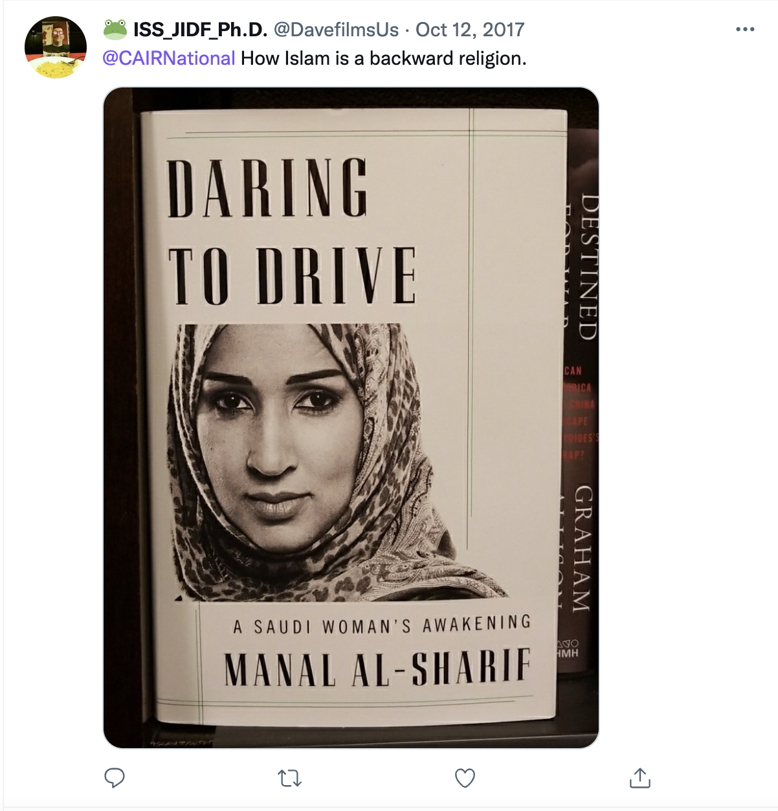Visit the @DavefilmsUs handle

point(336,30)
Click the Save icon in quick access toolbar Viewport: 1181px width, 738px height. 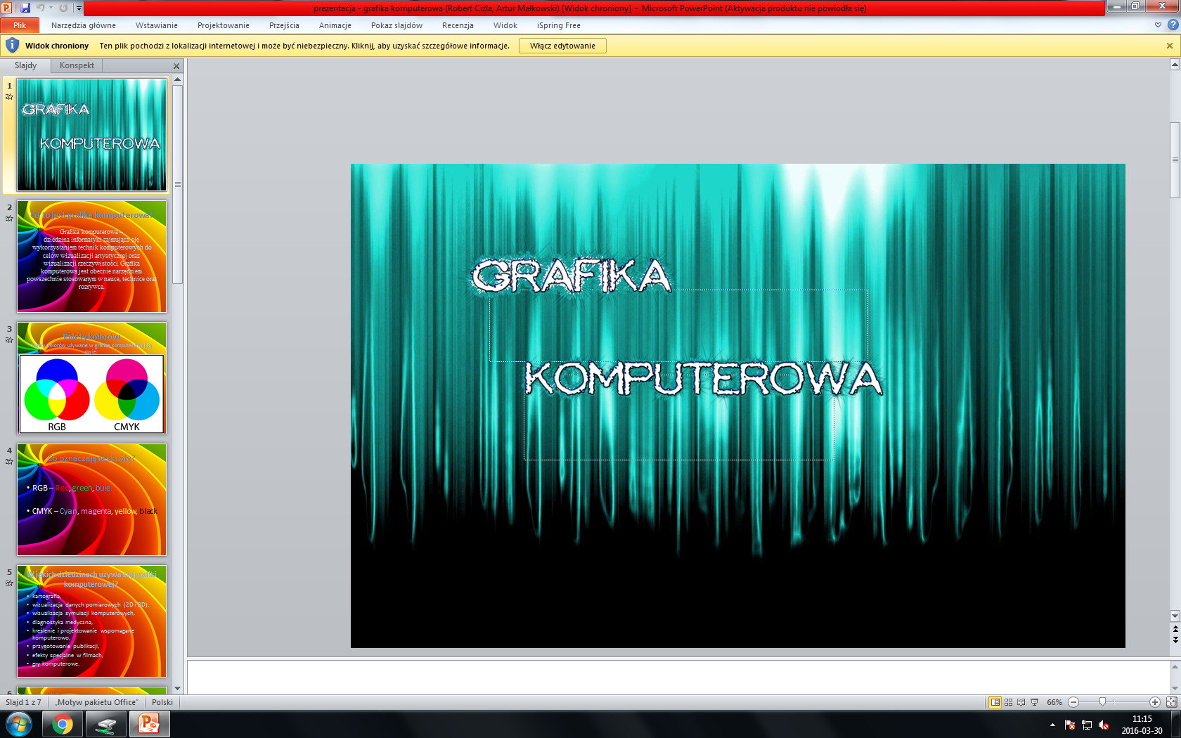(x=25, y=8)
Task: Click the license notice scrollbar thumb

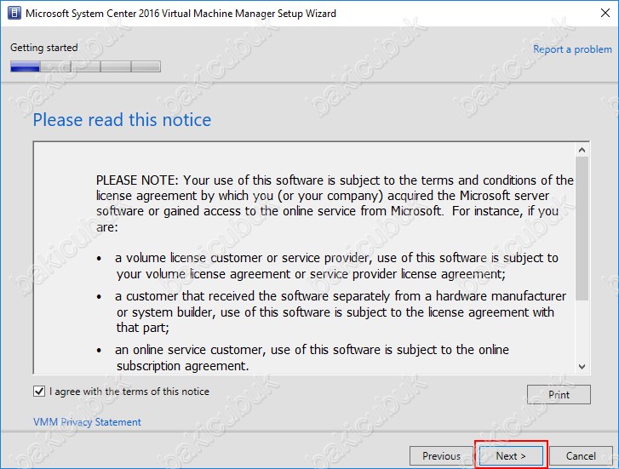Action: click(582, 228)
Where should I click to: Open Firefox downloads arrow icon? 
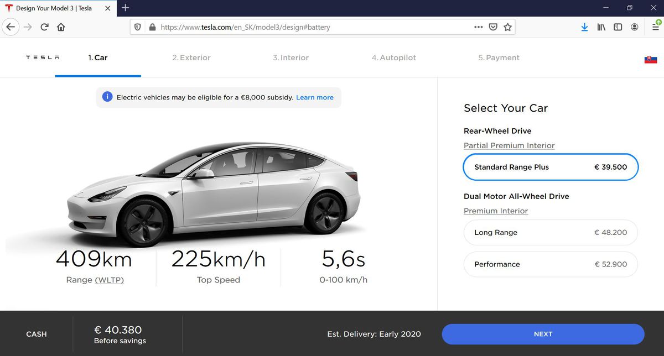tap(584, 27)
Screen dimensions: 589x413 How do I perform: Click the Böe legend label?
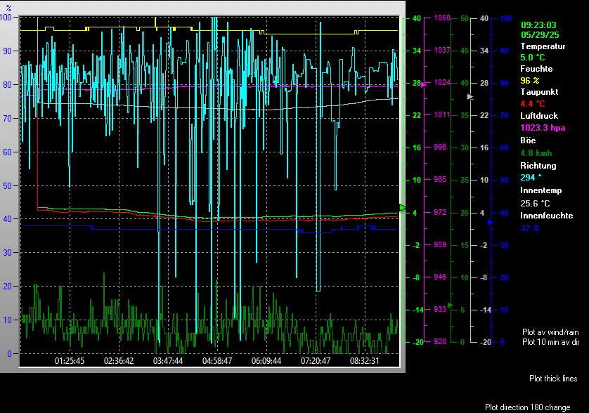529,140
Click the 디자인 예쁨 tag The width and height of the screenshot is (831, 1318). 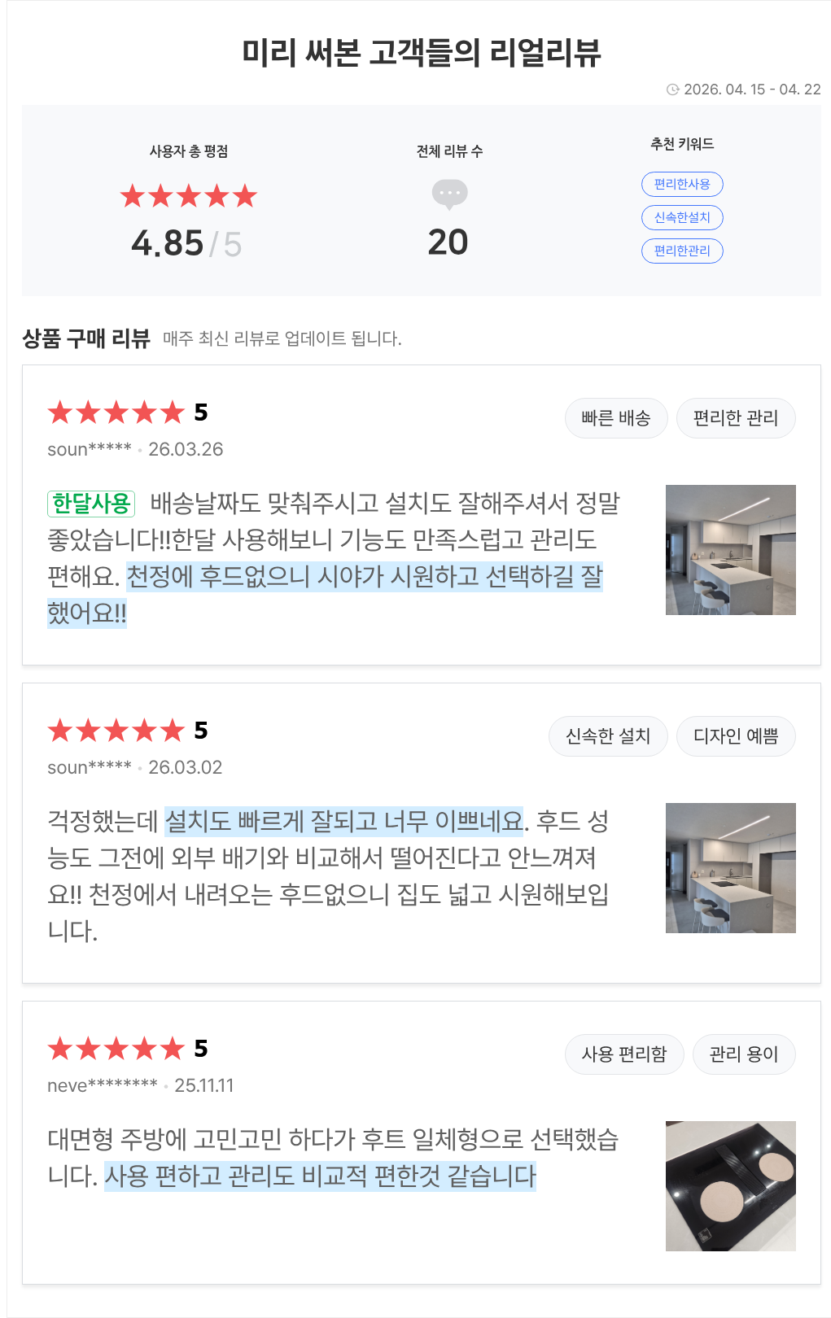point(736,736)
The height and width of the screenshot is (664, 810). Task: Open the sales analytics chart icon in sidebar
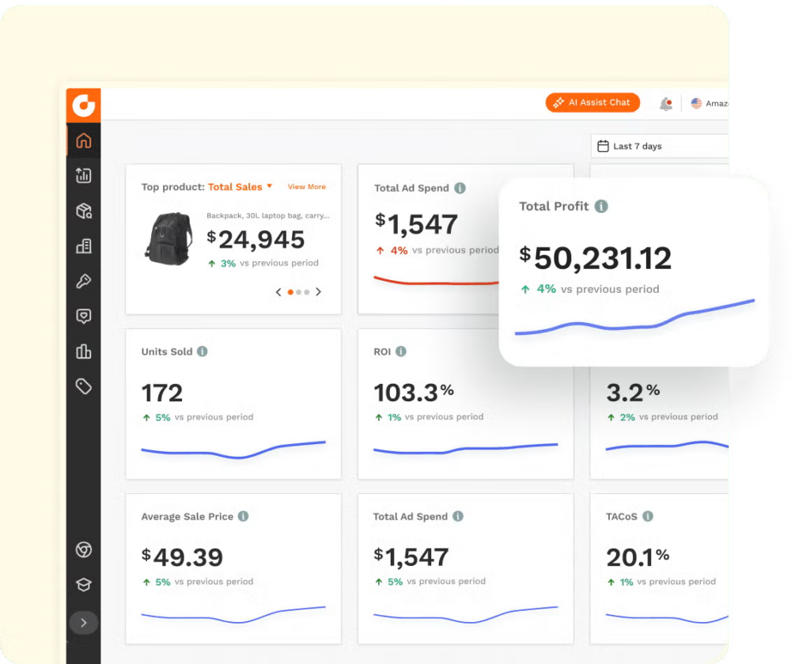[83, 176]
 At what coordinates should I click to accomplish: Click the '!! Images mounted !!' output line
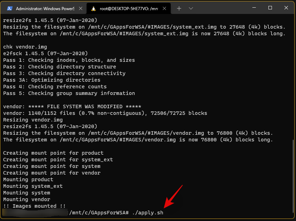click(x=34, y=206)
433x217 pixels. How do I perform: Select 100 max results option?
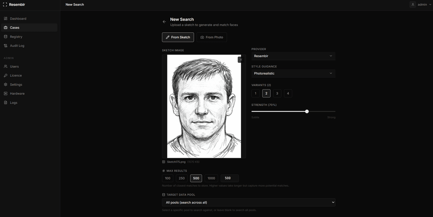167,178
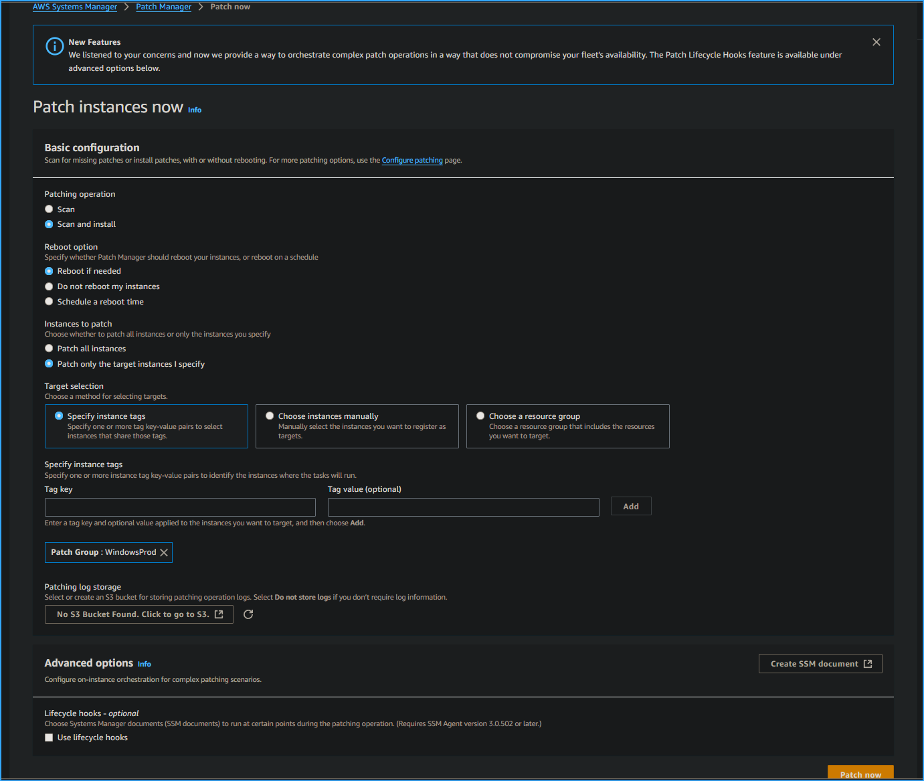Screen dimensions: 924x781
Task: Switch to Choose instances manually
Action: (x=270, y=416)
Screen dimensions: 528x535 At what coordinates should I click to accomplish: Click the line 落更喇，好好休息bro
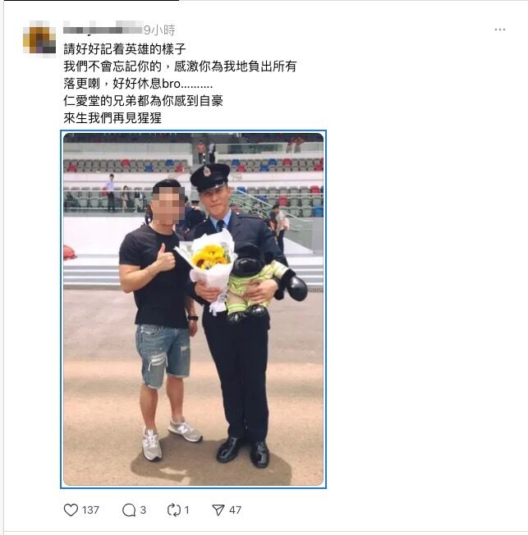coord(138,84)
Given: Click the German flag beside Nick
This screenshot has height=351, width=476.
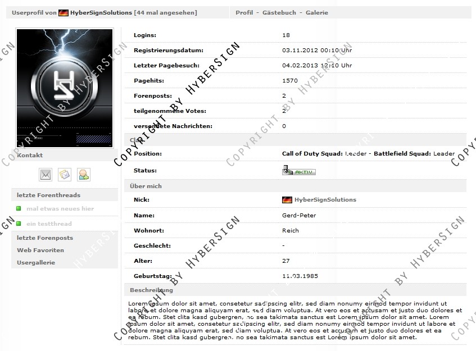Looking at the screenshot, I should pyautogui.click(x=287, y=200).
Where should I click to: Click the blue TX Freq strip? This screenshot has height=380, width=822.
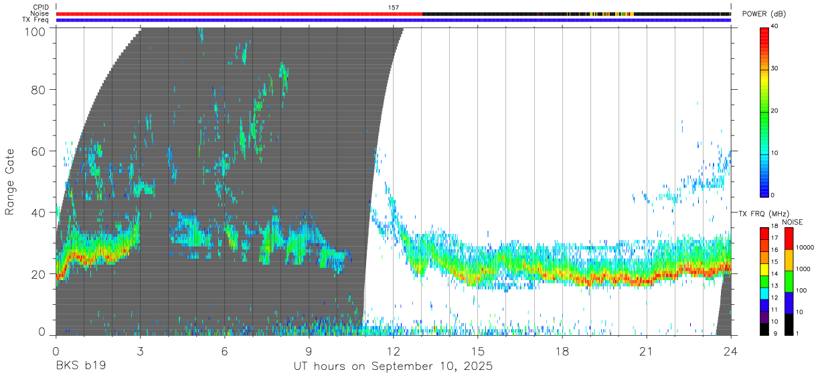(x=394, y=20)
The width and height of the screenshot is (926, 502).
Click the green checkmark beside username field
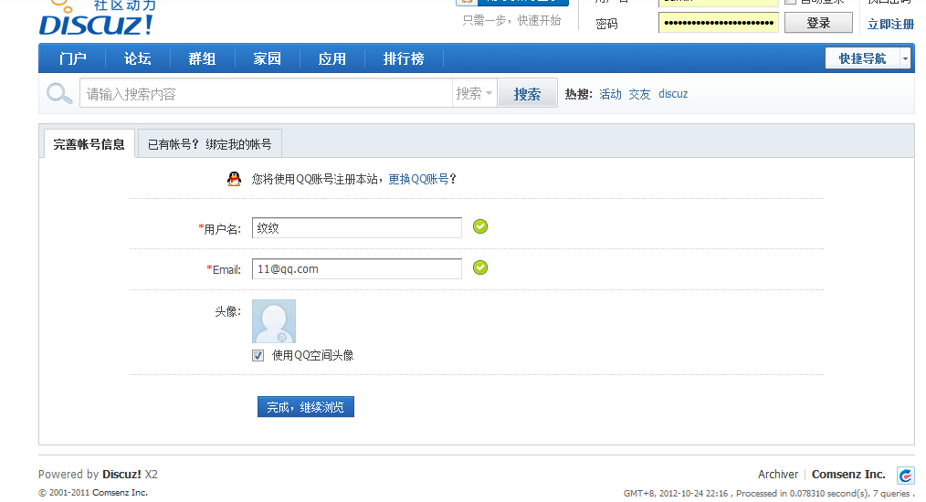point(480,226)
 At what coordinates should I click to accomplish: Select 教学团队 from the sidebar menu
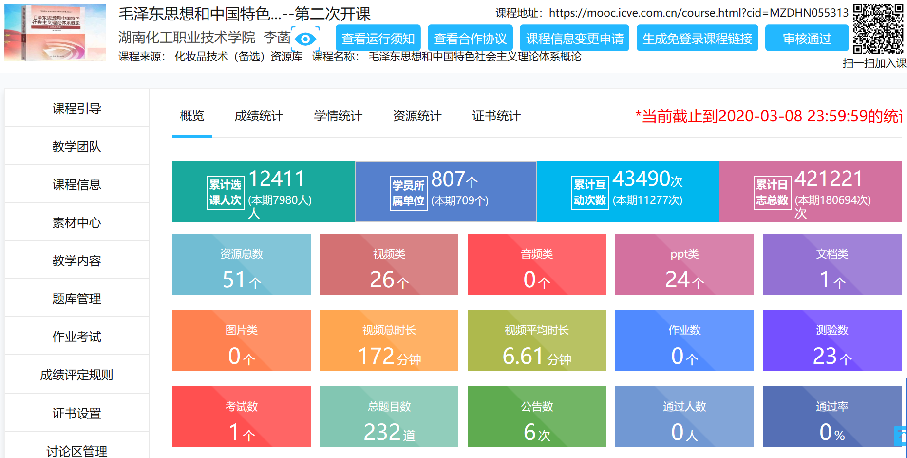click(76, 146)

About this task - Write out exactly the stretch of lines that begins with the line containing "This screenshot has height=351, width=476." and ends with the last line of the records above, leaving out the pictures.

Problem solution -
This screenshot has height=351, width=476.
Looking at the screenshot, I should pyautogui.click(x=287, y=200).
Where should I click to: Click the blue TX Freq strip? This screenshot has height=380, width=822.
(x=394, y=20)
The width and height of the screenshot is (926, 502).
Click the green checkmark beside username field
point(480,226)
 At what coordinates should I click to accomplish: Select 教学团队 from the sidebar menu
click(76, 146)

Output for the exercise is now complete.